La présence dans le roman de superstitions, de croyances, élargit, enrichit en quelque sorte notre appréhension de la réalité et notre regard sur elle. Les mythes nous expliquent tout ce qui nous échappe, mais peuvent aussi, comme on le constate dans le roman, être au service de la violence humaine. Ces discours mythiques fournissent les bons arguments au nom desquels toutes sortes de crimes peuvent se « justifier ». Comment ces deux faces d’un même discours magico-religieux coexistent au sein de la société congolaise ? Où se situe cette frontière discursive et son rapport à la réalité ?
En réalité, il n’y a pas de frontière, puisque nous avons été éduqués avec la conception selon laquelle le monde mystique et le monde réel se côtoient. Quand vous allez dans un marché, on vous avertit que tous ceux qui sont dans le marché ne sont pas toujours des personnes vivantes. Tu ne sais pas si le mort est venu acheter un peu de boisson, des casiers de bière pour les amener au cimetière. Parce que oui, il s’ennuie tellement là-bas qu’il vient prendre de l’alcool, des trucs des vivants. On vous expliquera donc toujours qu’il y a un mystère qui est caché derrière la réalité et, grandissant avec ce genre de conception, ça ne vous étonne pas lorsqu’on dit qu’hier un tel a croisé un esprit. Ou bien quand vous ramenez un sorcier à la maison pour qu’il puisse désenvoûter la maison.
Les frontières n’existent donc pas entre le surnaturel et le naturel. Nous vivons dans une situation où ceux qui vivent dans la réalité ont peut-être besoin de croire au pouvoir surnaturel pour pouvoir se trouver une raison d’exister. Si vous êtes, par exemple, dans une famille où il n’y a personne qui peut décrypter ce qui se passe dans l’irréel, vous n’êtes pas dans une bonne famille. Il y a toujours, dans chaque famille, quelqu’un qui en sait plus que d’autres. Quelqu’un qui peut communiquer avec l’autre monde pour nous dire ce qui se passe de ce côté-là. C’est cette cosmogonie, ce sont ces croyances-là que je voulais graver à l’intérieur du roman.

■ **Consigne**:
Prolongez le texte sur les croyances surnaturelles dans la société congolaise au-delà de sa dernière phrase. Les entrées qui suivent n'ont aucun rôle ici.

■ **Données fournies**:
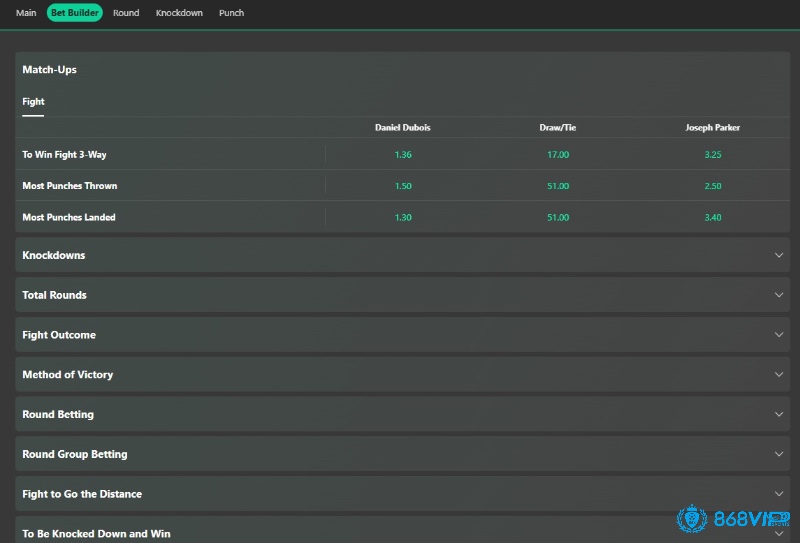Image resolution: width=800 pixels, height=543 pixels.
Task: Select Dubois Most Punches Landed at 1.30
Action: coord(403,217)
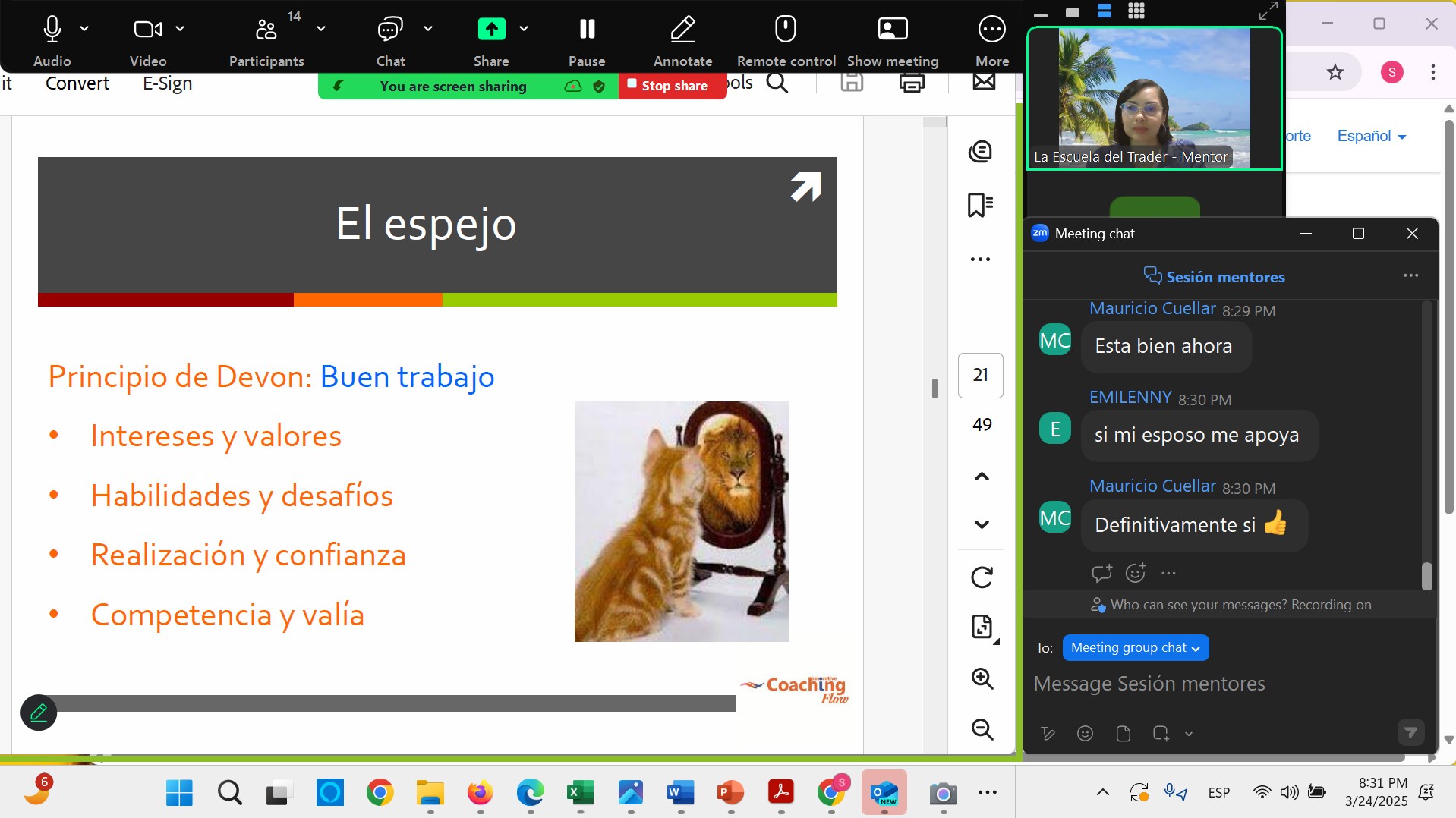Click the Annotate pencil icon
This screenshot has height=818, width=1456.
(682, 30)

■ **Réponse attendue**:
C’est tellement profond et ancré que, quand je trouve des incrédules, j’ai pitié d’eux. Parce que si vous êtes incrédules, c’est que vous avez limité la capacité d’aller au plus profond de votre réflexion. Si vous êtes écrivain et que vous ne croyez en rien, c’est bien, vous écrivez des histoires, tout le monde va dire « il écrit de bonnes histoires », mais qu’est-ce qui reste dans la profondeur ? Est-ce que vous êtes dépositaire de l’imaginaire de votre culture ? La chance qu’a la langue française c’est qu’elle embrasse beaucoup de cultures ; les Français ont colonisé des gens qui ont gardé quelque chose de leur culture. Et de temps en temps ces créateurs, qu’ils soient des écrivains, qu’ils soient des sculpteurs, des peintres, ramènent quelque chose dans la langue française, lui donnent cette épaisseur de l’imaginaire. La langue française a la chance d’avoir des praticiens qui ramènent les éléments de leurs cultures dans la langue de Baudelaire et de Kourouma.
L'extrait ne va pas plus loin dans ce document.